Mr. Jackson

The trend towards large kitchens continues to grow. More than simply meal preparation, modern kitchens now have specialized food and drink preparation stations. Even more important, kitchens are the focal point for more friends and family interaction. All of these features require more countertop space which leads to larger kitchen islands.

If this describes your home, think in terms of having two kitchen islands instead of one. With the right layout and configuration, dividing one large island into two improves traffic function and flow.

When it comes to function, two islands divide the work stations so that food preparation and clean up are more efficient.

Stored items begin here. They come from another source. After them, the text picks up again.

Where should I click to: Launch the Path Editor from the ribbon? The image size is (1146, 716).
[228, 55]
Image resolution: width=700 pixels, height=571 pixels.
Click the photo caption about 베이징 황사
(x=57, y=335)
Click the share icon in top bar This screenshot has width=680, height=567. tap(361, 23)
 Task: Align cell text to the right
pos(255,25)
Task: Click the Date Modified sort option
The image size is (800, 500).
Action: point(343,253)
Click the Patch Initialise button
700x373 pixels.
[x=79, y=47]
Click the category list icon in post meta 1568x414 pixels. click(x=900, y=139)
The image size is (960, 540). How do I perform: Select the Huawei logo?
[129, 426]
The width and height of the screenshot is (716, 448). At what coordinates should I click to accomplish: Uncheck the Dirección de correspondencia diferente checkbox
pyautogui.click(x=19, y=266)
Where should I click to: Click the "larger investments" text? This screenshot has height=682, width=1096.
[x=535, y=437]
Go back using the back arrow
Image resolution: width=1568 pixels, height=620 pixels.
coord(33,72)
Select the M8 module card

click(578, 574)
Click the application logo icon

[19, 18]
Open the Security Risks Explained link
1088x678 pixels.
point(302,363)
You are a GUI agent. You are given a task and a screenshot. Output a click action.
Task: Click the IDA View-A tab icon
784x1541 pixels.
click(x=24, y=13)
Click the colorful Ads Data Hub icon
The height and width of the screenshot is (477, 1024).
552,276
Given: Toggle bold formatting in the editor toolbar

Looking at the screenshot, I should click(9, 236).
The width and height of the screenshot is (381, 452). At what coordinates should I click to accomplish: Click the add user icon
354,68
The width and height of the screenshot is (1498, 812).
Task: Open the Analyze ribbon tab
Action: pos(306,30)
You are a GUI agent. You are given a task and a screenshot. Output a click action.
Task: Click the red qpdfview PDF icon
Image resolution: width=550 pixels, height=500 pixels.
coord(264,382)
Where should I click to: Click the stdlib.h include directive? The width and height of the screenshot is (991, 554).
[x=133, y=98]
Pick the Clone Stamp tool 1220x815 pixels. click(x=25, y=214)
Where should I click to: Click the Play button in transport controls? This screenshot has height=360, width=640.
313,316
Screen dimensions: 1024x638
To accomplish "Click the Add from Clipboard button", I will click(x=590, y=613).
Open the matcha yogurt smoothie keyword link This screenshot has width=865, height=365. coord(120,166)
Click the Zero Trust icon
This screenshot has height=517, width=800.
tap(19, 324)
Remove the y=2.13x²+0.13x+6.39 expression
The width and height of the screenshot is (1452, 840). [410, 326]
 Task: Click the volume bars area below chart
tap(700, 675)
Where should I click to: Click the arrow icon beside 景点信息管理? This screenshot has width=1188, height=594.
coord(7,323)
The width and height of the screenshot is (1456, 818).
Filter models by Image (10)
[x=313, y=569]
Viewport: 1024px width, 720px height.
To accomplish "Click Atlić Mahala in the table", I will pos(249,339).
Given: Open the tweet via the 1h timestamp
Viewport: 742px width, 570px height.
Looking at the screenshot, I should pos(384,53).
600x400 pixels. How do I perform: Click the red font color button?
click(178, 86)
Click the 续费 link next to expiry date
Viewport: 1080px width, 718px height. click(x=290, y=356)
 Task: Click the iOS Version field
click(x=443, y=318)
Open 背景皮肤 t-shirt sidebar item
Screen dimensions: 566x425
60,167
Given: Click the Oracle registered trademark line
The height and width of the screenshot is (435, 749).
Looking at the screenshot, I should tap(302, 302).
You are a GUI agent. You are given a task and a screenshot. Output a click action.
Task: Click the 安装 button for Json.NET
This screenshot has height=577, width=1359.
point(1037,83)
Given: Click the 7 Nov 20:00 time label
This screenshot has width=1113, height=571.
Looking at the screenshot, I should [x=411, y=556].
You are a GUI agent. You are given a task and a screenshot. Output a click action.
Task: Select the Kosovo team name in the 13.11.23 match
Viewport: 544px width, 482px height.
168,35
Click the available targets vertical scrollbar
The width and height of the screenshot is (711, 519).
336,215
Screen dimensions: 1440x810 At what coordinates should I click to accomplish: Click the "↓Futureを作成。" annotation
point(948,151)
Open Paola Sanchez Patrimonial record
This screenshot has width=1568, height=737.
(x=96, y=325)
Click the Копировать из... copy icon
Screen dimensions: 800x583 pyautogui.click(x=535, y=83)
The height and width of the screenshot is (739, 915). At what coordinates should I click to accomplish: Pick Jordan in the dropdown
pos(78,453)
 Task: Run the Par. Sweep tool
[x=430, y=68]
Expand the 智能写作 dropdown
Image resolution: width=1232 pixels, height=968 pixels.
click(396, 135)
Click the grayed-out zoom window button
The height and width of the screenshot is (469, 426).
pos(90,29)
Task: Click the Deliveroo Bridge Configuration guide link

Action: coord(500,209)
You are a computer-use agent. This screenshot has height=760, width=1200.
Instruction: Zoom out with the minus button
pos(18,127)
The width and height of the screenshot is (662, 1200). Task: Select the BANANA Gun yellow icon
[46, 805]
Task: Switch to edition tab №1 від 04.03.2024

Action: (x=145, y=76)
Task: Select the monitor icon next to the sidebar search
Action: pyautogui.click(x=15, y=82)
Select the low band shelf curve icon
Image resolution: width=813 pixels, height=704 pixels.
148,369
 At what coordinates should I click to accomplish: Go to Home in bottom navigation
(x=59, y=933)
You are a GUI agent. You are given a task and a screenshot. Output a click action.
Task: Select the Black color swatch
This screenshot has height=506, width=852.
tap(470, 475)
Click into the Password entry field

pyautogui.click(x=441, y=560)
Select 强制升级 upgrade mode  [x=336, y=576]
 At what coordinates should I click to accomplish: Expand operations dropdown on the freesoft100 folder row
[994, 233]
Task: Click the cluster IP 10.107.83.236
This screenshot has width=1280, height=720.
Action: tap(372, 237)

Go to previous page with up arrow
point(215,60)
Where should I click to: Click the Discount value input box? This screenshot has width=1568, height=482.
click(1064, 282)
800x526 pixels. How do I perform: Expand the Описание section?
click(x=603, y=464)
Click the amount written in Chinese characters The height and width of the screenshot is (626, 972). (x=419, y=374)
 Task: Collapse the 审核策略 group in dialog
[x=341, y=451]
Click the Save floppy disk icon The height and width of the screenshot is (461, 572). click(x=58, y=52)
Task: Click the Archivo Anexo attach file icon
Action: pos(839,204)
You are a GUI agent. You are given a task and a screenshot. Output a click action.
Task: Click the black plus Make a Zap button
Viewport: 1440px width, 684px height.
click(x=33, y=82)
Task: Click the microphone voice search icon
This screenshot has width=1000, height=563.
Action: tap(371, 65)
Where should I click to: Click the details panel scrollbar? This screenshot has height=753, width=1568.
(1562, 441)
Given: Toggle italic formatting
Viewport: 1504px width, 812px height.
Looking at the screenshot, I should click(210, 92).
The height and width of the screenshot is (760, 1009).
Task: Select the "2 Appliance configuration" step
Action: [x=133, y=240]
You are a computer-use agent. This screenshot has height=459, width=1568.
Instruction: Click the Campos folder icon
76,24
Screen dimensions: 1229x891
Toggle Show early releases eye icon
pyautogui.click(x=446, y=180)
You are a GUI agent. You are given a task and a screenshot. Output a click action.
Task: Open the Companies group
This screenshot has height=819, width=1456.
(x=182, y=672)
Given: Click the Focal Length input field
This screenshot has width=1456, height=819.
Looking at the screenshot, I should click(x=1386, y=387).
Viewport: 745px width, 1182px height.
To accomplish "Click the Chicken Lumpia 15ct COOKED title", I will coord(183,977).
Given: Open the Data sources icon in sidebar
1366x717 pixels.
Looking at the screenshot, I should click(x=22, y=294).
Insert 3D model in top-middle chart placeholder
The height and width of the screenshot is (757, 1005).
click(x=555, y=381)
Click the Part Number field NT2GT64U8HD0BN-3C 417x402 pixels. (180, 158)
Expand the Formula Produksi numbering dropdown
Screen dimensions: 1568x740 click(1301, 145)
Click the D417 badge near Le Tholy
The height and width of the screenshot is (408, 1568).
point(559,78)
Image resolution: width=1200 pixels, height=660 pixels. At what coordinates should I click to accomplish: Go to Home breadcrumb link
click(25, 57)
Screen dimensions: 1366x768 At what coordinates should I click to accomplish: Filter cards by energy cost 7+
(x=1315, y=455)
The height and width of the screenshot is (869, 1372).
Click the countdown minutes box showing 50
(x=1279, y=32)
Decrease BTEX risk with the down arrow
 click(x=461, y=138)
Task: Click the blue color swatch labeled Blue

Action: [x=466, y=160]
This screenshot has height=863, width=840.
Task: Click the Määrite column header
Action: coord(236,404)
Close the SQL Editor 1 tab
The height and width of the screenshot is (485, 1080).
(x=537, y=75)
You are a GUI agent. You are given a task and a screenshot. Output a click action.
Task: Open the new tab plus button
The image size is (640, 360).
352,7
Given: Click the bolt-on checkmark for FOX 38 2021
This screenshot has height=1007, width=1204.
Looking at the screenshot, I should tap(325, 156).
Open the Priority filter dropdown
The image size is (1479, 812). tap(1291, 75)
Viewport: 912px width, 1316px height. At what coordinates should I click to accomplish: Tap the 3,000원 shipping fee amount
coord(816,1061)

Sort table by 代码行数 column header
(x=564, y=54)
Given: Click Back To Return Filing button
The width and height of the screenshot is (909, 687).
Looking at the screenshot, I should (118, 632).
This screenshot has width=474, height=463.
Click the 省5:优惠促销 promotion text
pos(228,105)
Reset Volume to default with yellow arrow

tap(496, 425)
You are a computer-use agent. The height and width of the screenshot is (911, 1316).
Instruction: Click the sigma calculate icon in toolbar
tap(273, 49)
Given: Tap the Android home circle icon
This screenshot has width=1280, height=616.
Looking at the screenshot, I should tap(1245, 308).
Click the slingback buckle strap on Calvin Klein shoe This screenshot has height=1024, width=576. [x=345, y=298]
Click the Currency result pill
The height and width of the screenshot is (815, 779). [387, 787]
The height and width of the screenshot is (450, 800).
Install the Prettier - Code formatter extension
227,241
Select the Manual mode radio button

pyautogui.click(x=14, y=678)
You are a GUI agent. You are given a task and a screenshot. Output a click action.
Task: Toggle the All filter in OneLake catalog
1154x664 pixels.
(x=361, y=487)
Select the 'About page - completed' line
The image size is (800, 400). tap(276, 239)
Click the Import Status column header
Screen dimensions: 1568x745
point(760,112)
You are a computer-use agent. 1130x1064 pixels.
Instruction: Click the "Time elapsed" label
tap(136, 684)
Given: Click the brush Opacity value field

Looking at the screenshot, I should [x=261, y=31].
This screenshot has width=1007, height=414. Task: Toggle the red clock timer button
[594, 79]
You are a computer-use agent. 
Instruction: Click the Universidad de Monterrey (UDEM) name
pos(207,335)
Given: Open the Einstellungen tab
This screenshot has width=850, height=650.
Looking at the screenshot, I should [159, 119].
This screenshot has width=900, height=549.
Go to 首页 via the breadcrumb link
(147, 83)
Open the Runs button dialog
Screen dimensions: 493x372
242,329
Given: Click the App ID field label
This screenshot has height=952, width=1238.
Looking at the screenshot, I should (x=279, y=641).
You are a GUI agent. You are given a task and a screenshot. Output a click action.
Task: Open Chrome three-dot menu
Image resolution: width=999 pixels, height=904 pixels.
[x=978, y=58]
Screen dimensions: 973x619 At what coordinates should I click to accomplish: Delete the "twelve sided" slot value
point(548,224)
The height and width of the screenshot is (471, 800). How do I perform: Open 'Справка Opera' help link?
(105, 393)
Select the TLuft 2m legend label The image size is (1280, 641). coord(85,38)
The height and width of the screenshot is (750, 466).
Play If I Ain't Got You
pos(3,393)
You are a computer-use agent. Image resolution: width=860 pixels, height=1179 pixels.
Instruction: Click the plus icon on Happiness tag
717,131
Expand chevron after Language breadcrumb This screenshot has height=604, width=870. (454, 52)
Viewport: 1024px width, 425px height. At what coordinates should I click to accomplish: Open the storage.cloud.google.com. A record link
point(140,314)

For example, set up one island exclusively for food preparation. The other island houses the sink and dishwasher for clean up. Or divide islands to separate the work station while the second island is a bistro style for others to eat and socialize.

And there’s no reason why the islands have to match. Contrast them with one open underneath and the other lined with cabinets to organize and store kitchen items in one place.

You may host events where one island is needed to create an elongated buffet. Sometimes an extra large work area is necessary. Consider a drop leaf that connects one to the other.

The biggest advantage to two islands is to facilitate traffic control, especially in busy kitchens. One big island forces traffic around it. Two smaller islands create an additional route for everyone to move about.  It also shortens steps from one side to another. 

Dividing a big island into two is one way to transform your kitchen. Before you start, plan carefully plan and decide how each island will be used. This way you make the change you want and better use of your space at the same time.